Step-by-Step Implementation
Step 1: StatefulSet Basics
Create a Headless Service
A Headless Service ensures stable DNS entries for Pods in the StatefulSet.
- Create a YAML file (
headless-service.yaml):
apiVersion: v1
kind: Service
metadata:
name: stateful-app
spec:
clusterIP: None
selector:
app: stateful-app
2. Apply the Service:
kubectl apply -f headless-service.yaml
3. Verify the Service:
kubectl get svc
Deploy a StatefulSet
- Create a StatefulSet YAML (
statefulset.yaml):
apiVersion: apps/v1
kind: StatefulSet
metadata:
name: stateful-app
spec:
serviceName: stateful-app
replicas: 3
selector:
matchLabels:
app: stateful-app
template:
metadata:
labels:
app: stateful-app
spec:
containers:
- name: app
image: busybox
command:
- "/bin/sh"
- "-c"
- "sleep 3600"
volumeMounts:
- name: data
mountPath: /usr/share/data
volumeClaimTemplates:
- metadata:
name: data
spec:
accessModes: ["ReadWriteOnce"]
resources:
requests:
storage: 1Gi
2. Deploy the StatefulSet:
kubectl apply -f statefulset.yaml
3. Verify StatefulSet Pods:
kubectl get pods -l app=stateful-app
4. Inspect the PersistentVolumeClaims:
kubectl get pvc
Step 2: Accessing StatefulSet Pods
Each Pod in the StatefulSet gets a unique DNS name.
- Pod DNS Format:
<statefulset-name>-<ordinal>.<service-name>
Example:
stateful-app-0.stateful-app
2. Ping Other Pods: Exec into a Pod and ping another Pod:
kubectl exec -it stateful-app-0 -- ping stateful-app-1.stateful-app
Step 3: Scaling a StatefulSet
Scale Up
Increase the replicas in the StatefulSet:
kubectl scale statefulset stateful-app --replicas=5\
Verify the new Pods
kubectl get pods
Scale Down
Reduce the replicas in the StatefulSet:
kubectl scale statefulset stateful-app --replicas=2
Notice that the highest numbered Pods are deleted first.

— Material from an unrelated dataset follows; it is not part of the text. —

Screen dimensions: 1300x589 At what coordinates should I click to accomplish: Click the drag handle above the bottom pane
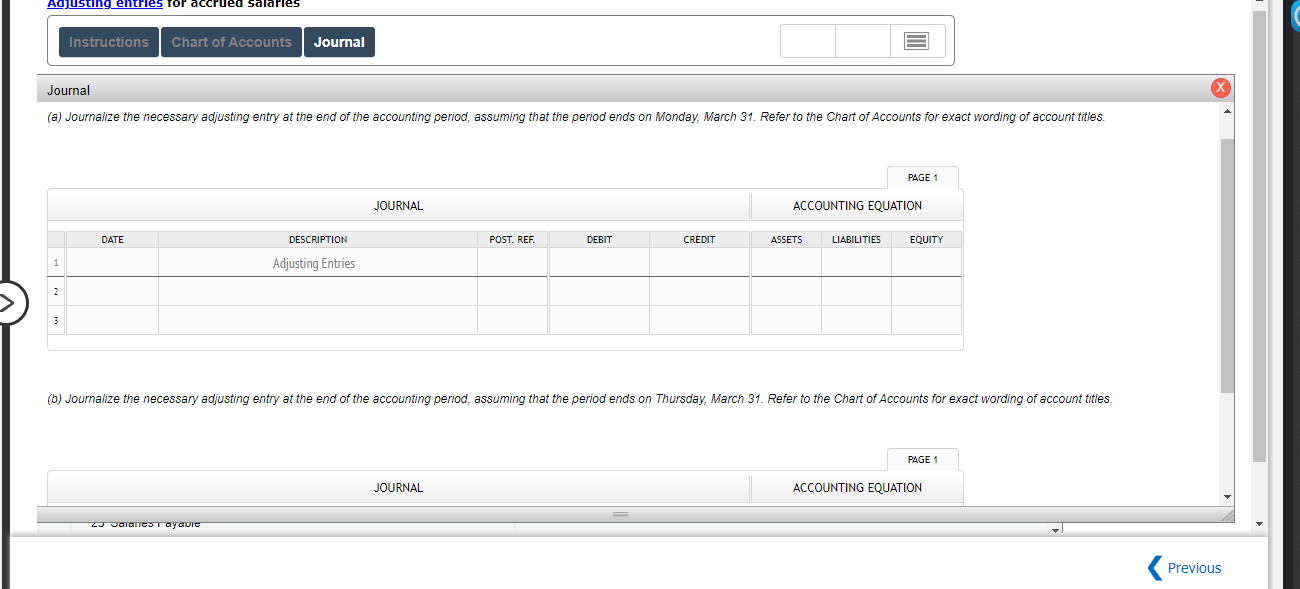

Step 4: Rolling Updates for StatefulSets
- Update the image in the StatefulSet YAML:
containers:
- name: app
image: busybox:latest
2. Apply the changes:
kubectl apply -f statefulset.yaml
3. Monitor the update:
kubectl rollout status statefulset stateful-app
Step 5: Troubleshooting StatefulSets
1. Check Pod Logs:
kubectl logs stateful-app-0
2. Describe Pods:
kubectl describe pod stateful-app-0
3. Debug DNS Issues:
kubectl exec -it stateful-app-0 -- nslookup stateful-app-1.stateful-app
4. Recover PVCs: If a Pod is deleted, ensure the PVC is bound to the replacement Pod.
Best Practices for StatefulSets
- Use ReadWriteOnce Volumes: For applications that need dedicated storage.

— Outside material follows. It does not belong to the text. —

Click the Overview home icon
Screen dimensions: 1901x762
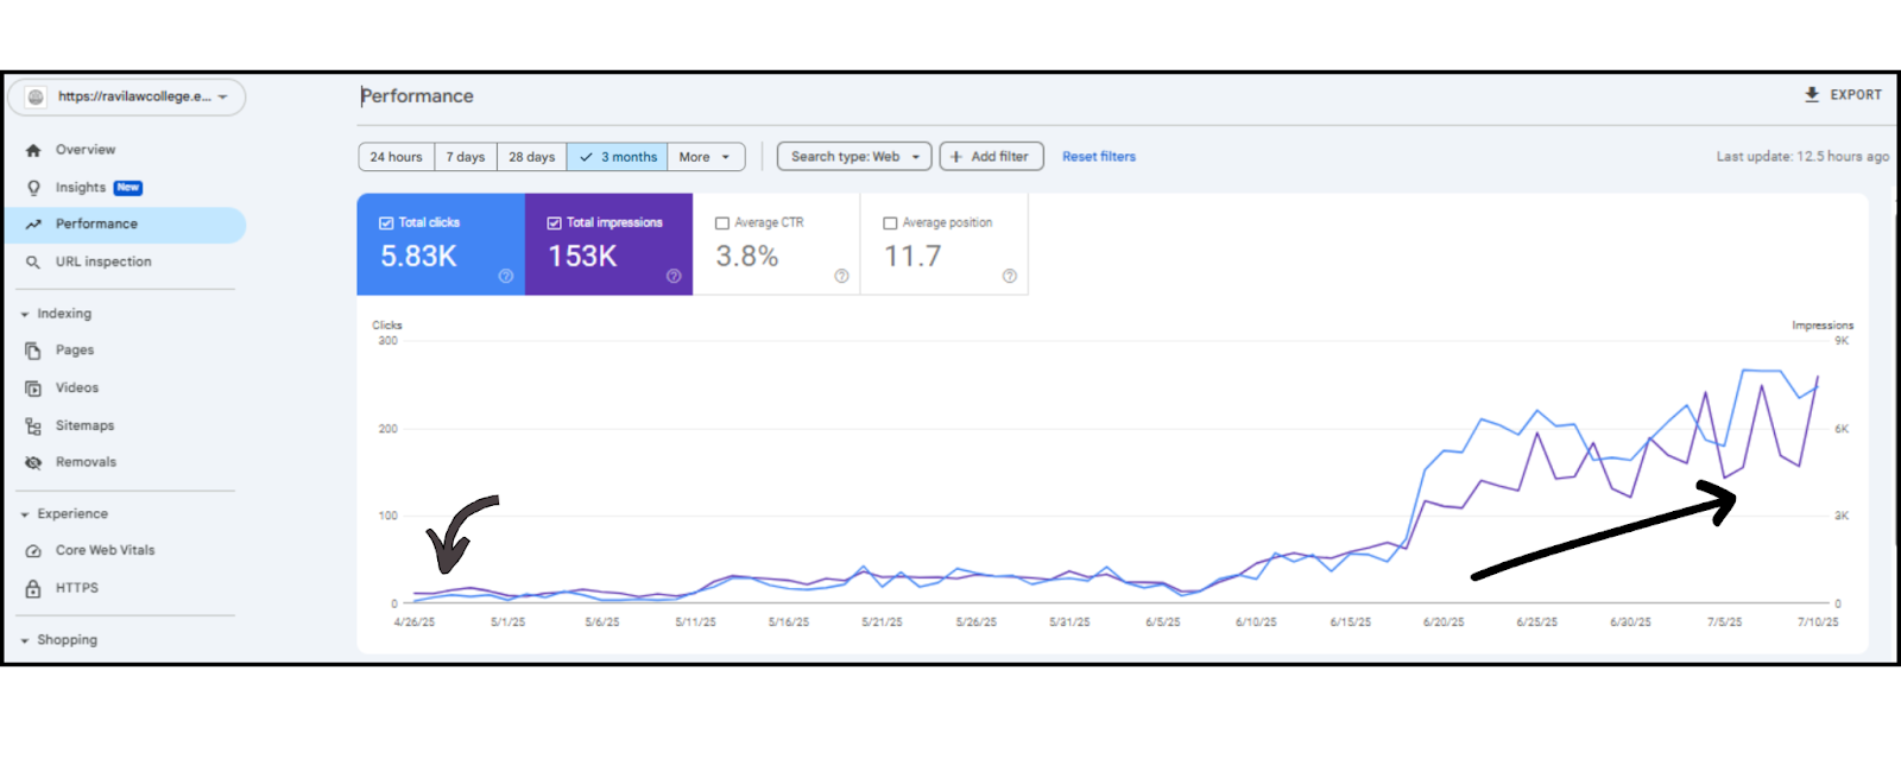(33, 150)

- Enable PodDisruptionBudgets (PDBs): Protect against voluntary disruptions.
- Design for Failover: Test how the application handles Pod failures.

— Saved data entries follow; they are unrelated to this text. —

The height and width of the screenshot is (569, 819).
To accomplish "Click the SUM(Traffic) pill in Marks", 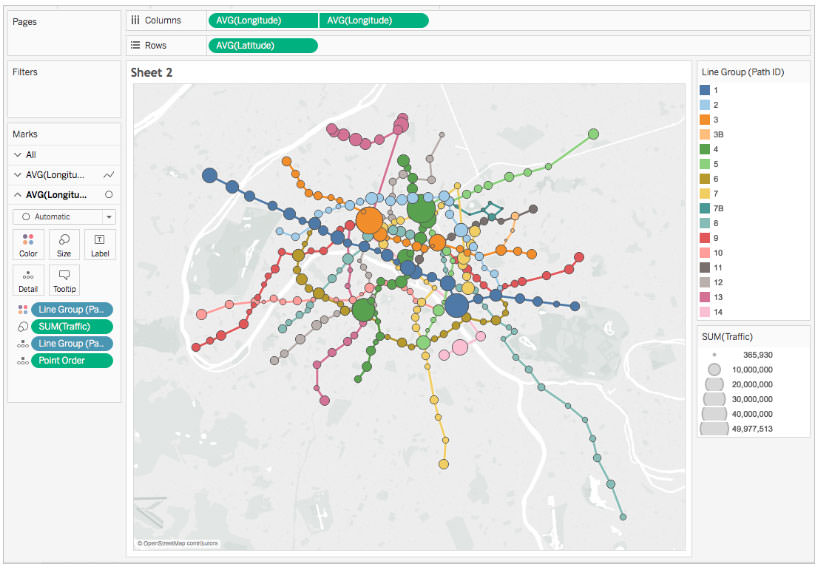I will pos(72,327).
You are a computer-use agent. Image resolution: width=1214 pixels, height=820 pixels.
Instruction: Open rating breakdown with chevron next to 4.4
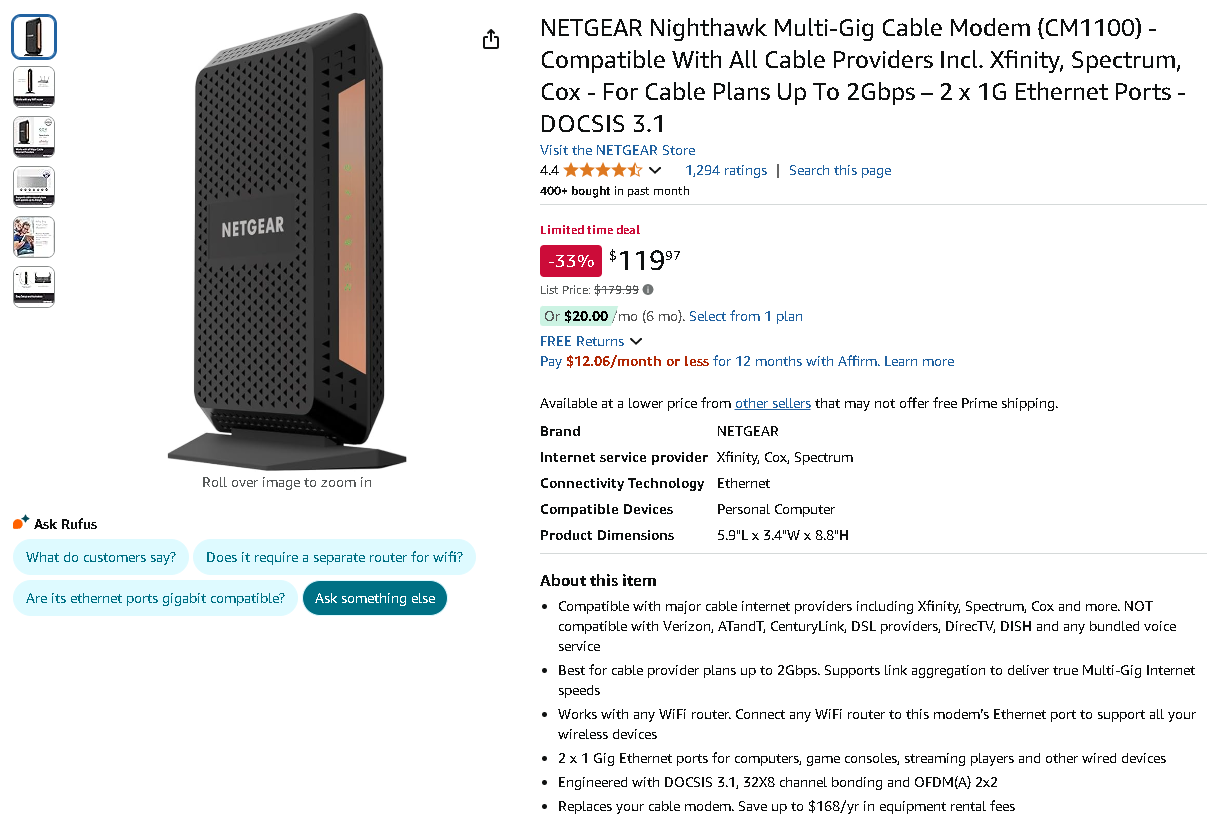[657, 170]
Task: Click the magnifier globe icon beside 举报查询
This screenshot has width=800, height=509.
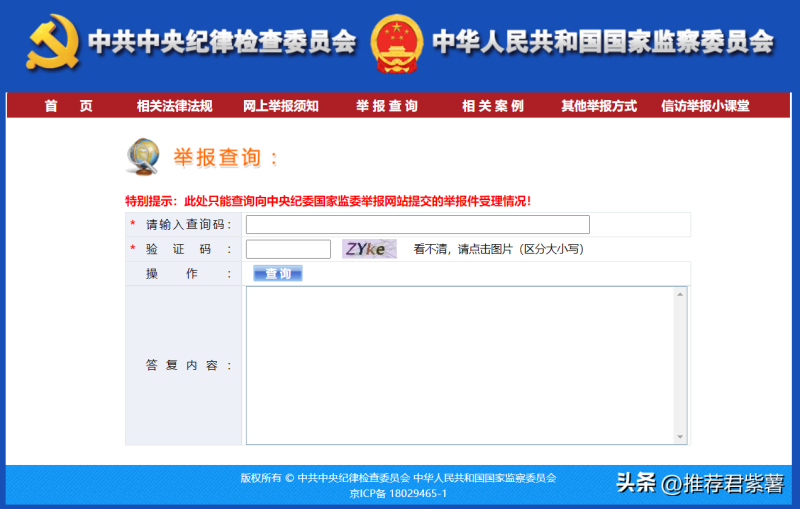Action: click(x=143, y=156)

- Monitor Performance: Use tools like Prometheus and Grafana.
- Avoid Overprovisioning: Match PVC requests to storage needs.
Production Example: Deploying a Stateful Database
Scenario
Deploy a MySQL database using StatefulSets.
1. Create a Headless Service for MySQL:
apiVersion: v1
kind: Service
metadata:
name: mysql
spec:
clusterIP: None
selector:
app: mysql
2. Create a MySQL StatefulSet:
apiVersion: apps/v1
kind: StatefulSet
metadata:
name: mysql
spec:
serviceName: mysql
replicas: 3
selector:
matchLabels:
app: mysql
template:
metadata:
labels:
app: mysql
spec:
containers:
- name: mysql
image: mysql:5.7
env:
- name: MYSQL_ROOT_PASSWORD
value: "rootpassword"
ports:
- containerPort: 3306
volumeMounts:
- name: mysql-data
mountPath: /var/lib/mysql
volumeClaimTemplates:
- metadata:
name: mysql-data
spec:
accessModes: ["ReadWriteOnce"]
resources:
requests:
storage: 5Gi
3. Apply and Test:
kubectl apply -f mysql-statefulset.yaml
Verify Pods:
kubectl get pods -l app=mysql
Test MySQL connection:
kubectl exec -it mysql-0 -- mysql -u root -p
Conclusion
In this chapter, you learned:
- How to use StatefulSets for managing stateful workloads.
- How to scale and update StatefulSets.
- Best practices for deploying stateful applications in Kubernetes.